* **EXERCISE BRIEF**
Can you format everything from the line containing "will [x=1473, y=266]." down to the end of the records as a Markdown table with the columns No. and Line, leaving out blank lines?

* **DATA EXTRACT**
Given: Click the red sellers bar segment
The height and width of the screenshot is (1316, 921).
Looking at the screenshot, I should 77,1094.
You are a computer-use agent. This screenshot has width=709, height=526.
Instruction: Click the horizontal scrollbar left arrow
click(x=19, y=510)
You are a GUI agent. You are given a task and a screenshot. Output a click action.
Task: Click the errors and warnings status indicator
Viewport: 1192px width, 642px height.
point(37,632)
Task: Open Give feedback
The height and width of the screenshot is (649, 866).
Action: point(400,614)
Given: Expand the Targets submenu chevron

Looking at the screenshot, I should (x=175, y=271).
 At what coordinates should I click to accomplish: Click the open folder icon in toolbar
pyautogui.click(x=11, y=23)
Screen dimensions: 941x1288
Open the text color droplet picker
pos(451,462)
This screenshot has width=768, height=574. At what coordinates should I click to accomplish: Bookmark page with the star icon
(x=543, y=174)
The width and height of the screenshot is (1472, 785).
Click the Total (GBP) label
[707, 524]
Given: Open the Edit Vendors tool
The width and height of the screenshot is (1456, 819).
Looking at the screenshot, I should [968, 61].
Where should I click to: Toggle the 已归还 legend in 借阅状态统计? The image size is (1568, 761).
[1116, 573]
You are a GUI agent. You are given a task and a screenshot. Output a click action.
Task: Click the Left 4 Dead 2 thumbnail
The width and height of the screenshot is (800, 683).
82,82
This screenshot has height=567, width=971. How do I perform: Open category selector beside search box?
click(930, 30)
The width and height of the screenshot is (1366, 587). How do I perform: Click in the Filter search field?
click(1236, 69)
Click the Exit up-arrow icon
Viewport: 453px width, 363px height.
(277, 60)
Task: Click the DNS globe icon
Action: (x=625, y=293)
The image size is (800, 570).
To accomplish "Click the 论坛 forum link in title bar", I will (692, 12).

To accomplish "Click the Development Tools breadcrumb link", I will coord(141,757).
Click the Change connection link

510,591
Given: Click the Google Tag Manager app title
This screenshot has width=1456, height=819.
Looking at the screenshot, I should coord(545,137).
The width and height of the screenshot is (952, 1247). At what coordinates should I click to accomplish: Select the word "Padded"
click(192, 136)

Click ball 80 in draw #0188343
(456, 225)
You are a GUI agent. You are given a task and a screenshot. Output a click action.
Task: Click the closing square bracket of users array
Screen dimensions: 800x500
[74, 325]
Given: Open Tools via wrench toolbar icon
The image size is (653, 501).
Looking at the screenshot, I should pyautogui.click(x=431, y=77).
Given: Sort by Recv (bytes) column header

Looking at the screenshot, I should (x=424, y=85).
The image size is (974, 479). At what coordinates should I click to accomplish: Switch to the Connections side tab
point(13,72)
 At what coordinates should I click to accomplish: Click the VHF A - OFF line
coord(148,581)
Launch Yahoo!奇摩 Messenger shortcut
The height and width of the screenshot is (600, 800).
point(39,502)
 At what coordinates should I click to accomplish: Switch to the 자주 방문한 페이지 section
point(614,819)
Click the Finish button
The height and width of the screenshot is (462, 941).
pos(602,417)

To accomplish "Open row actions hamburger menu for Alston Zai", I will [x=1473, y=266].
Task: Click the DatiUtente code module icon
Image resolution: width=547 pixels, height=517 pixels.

* **EXERCISE ANSWER**
| No. | Line |
|---|---|
| 1 | To accomplish "Open row actions hamburger menu for Alston Zai", I will [x=1473, y=266]. |
| 2 | Task: Click the DatiUtente code module icon |
| 3 | Image resolution: width=547 pixels, height=517 pixels. |